### ACTION ITEM
If a line in the records below contains the word "Given", return that line.

[Saved data entries]
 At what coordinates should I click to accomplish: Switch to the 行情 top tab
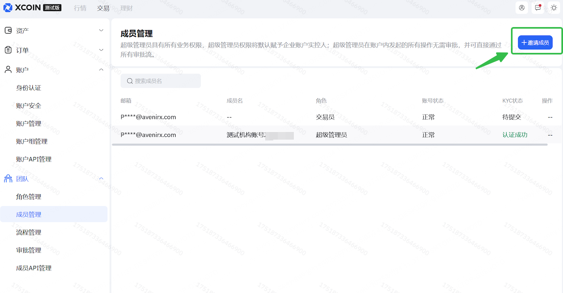[x=80, y=8]
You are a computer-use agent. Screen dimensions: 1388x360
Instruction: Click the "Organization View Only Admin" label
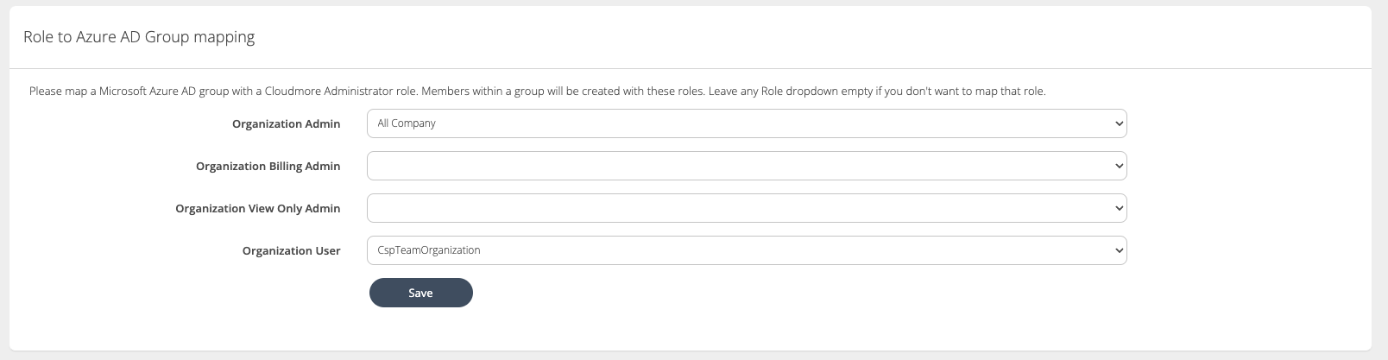(x=257, y=208)
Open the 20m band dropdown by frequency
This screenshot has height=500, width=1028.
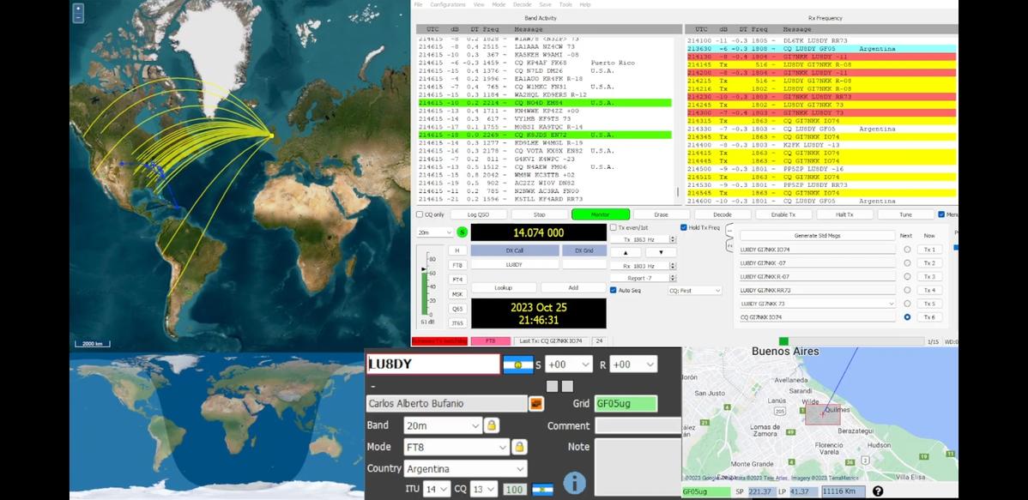click(435, 232)
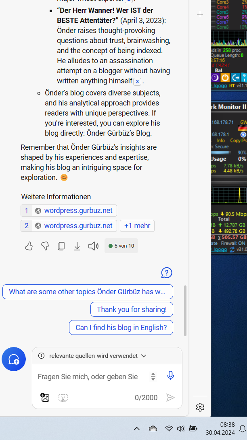This screenshot has width=247, height=440.
Task: Use microphone for voice input
Action: [x=171, y=376]
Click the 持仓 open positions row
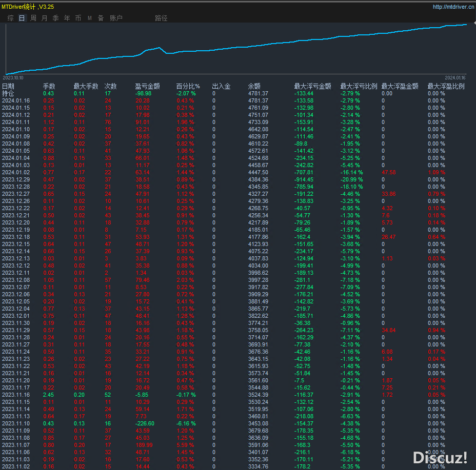This screenshot has height=470, width=476. point(8,93)
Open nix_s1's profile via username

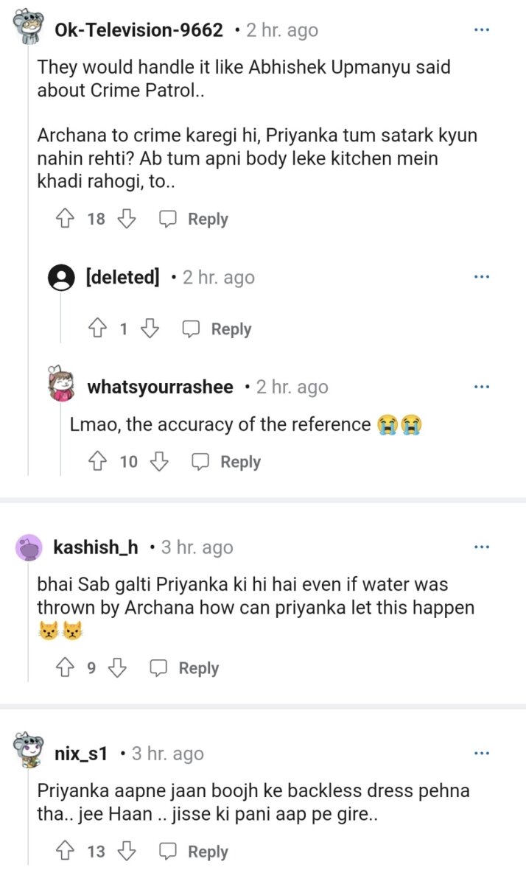tap(81, 754)
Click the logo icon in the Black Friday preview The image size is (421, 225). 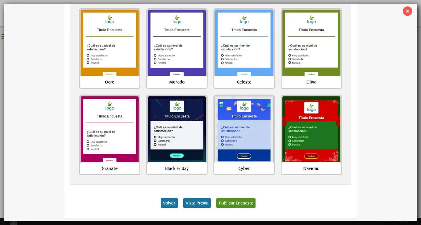(177, 106)
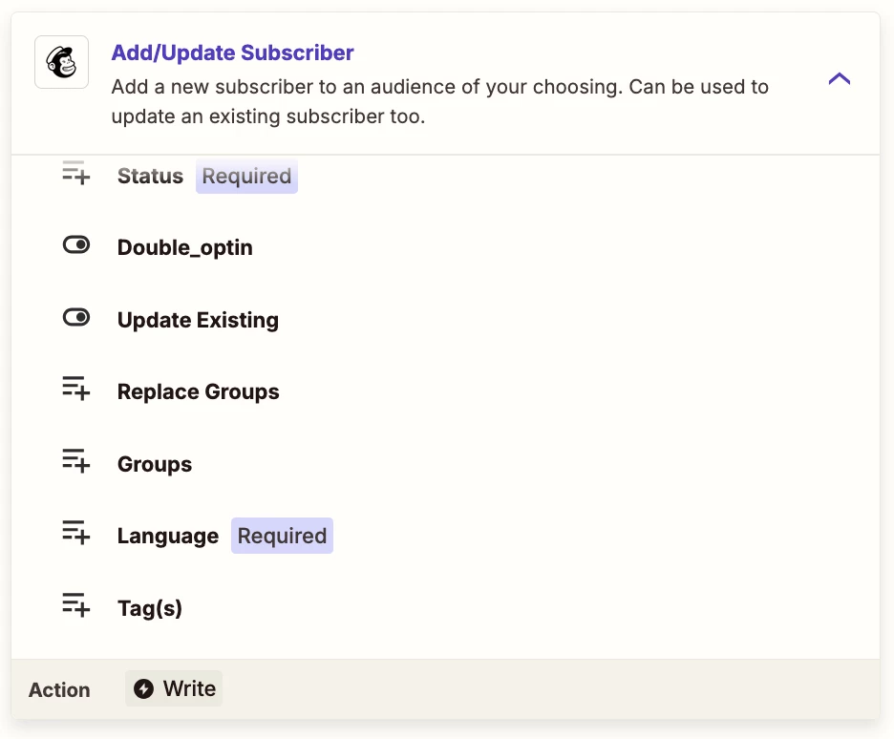Click the list-plus icon beside Groups
Viewport: 894px width, 739px height.
(x=75, y=461)
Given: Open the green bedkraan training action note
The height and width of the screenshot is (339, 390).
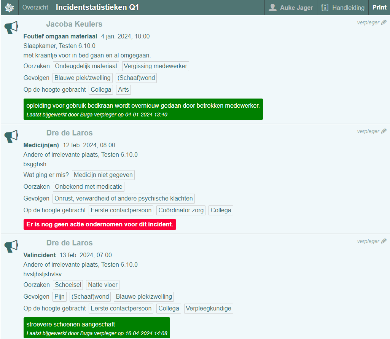Looking at the screenshot, I should coord(143,109).
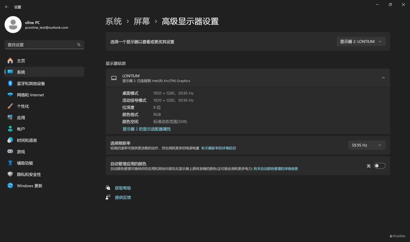This screenshot has width=410, height=242.
Task: Open 隐私和安全性 settings page
Action: (29, 175)
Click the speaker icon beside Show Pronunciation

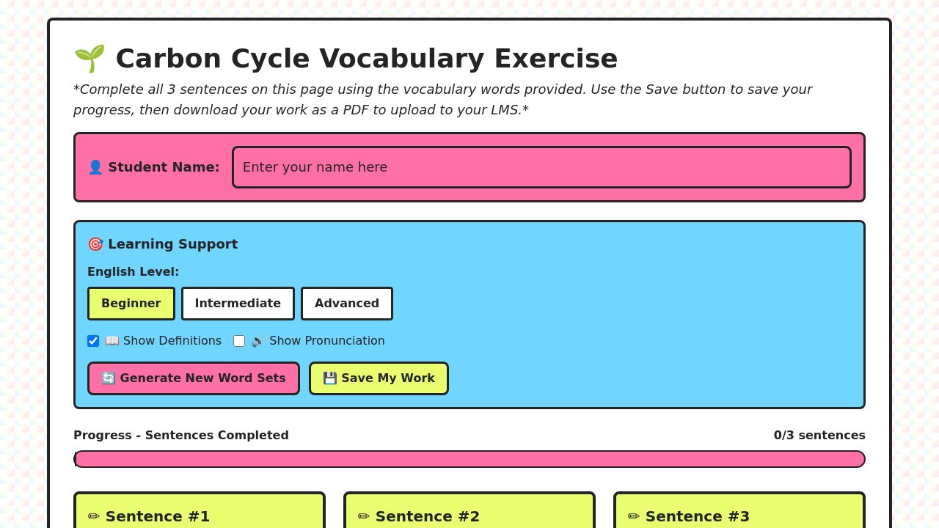(258, 341)
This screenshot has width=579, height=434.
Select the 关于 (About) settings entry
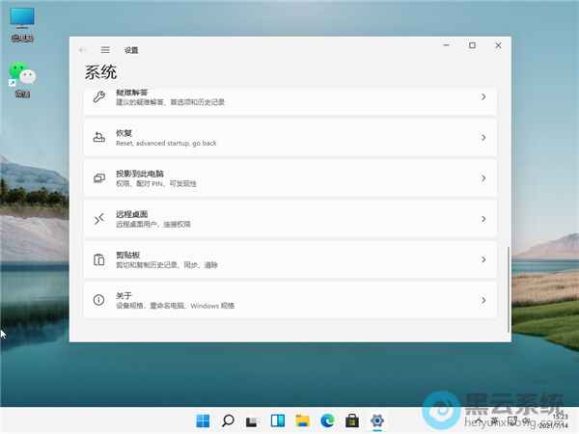pos(290,300)
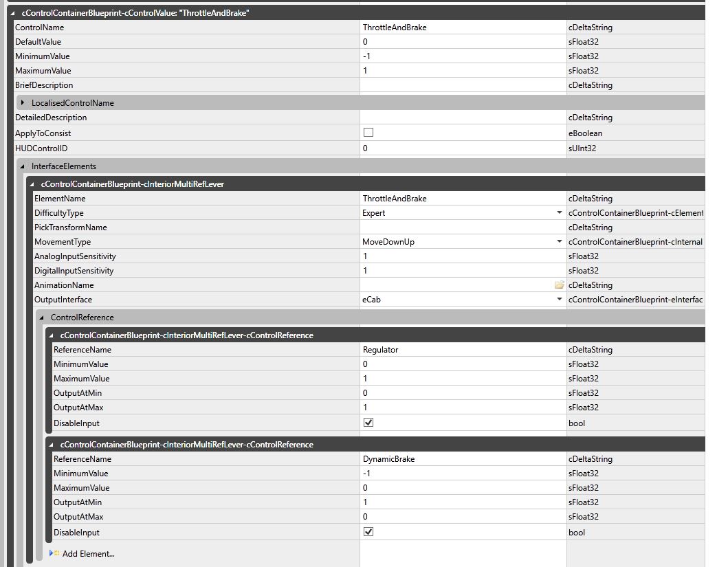The height and width of the screenshot is (567, 728).
Task: Collapse the InterfaceElements section
Action: click(x=23, y=166)
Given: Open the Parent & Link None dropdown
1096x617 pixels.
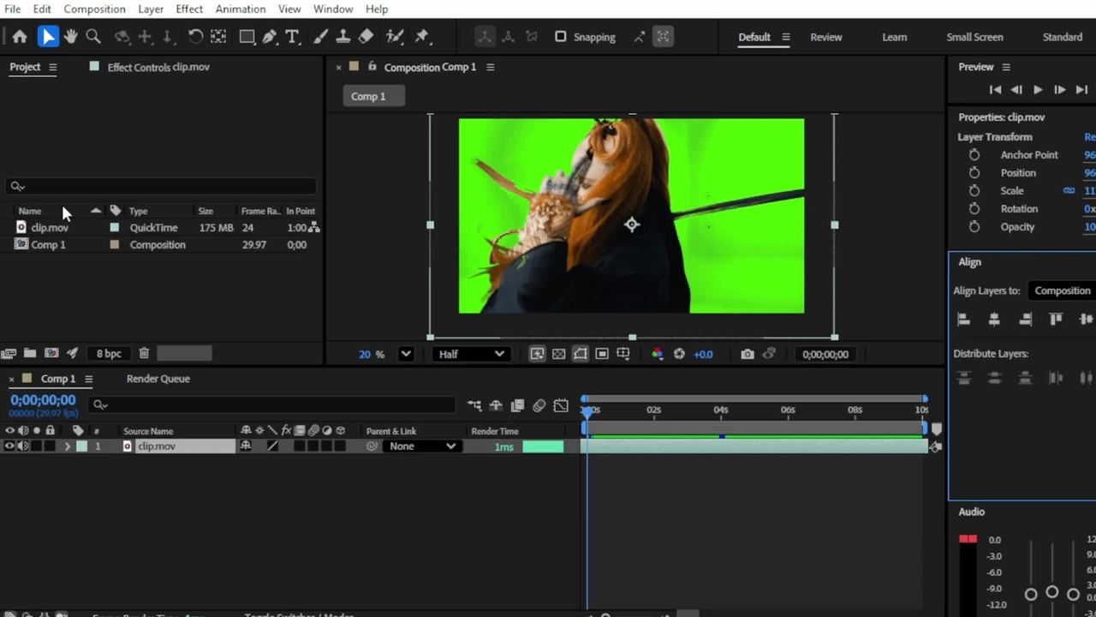Looking at the screenshot, I should click(422, 446).
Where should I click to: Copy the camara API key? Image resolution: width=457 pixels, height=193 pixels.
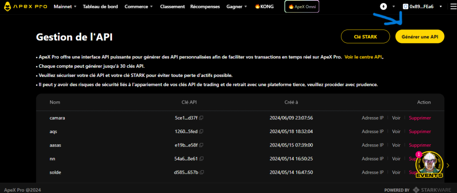[x=201, y=118]
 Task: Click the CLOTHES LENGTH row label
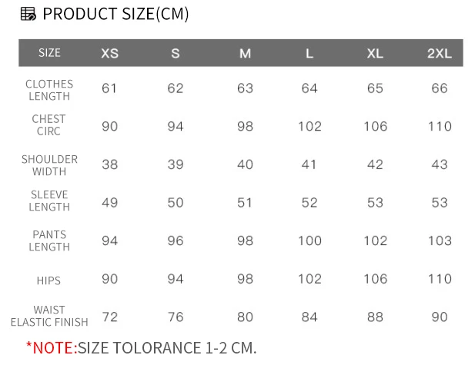point(49,90)
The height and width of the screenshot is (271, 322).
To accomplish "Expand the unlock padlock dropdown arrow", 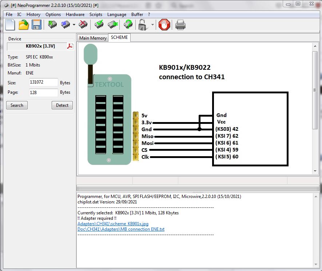I will pos(152,25).
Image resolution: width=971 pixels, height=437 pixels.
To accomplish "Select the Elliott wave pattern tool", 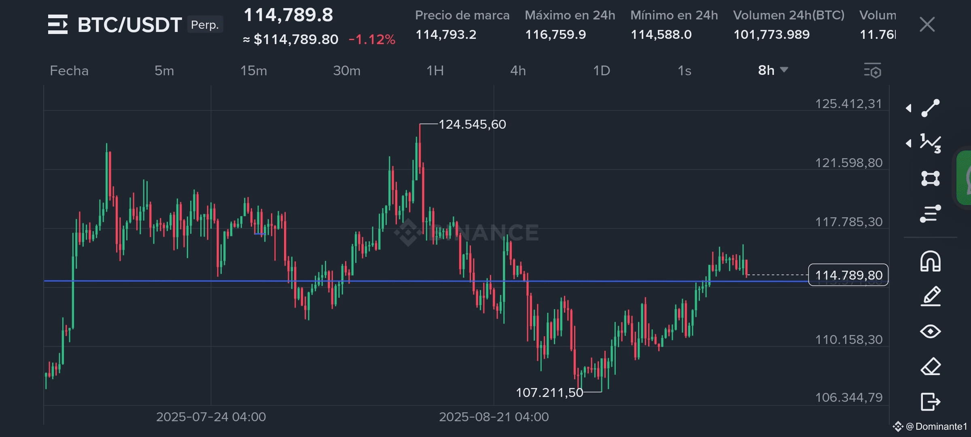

### RESPONSE BOX
Given: Open the green bedkraan training action note
Given: Open the Parent & Link None dropdown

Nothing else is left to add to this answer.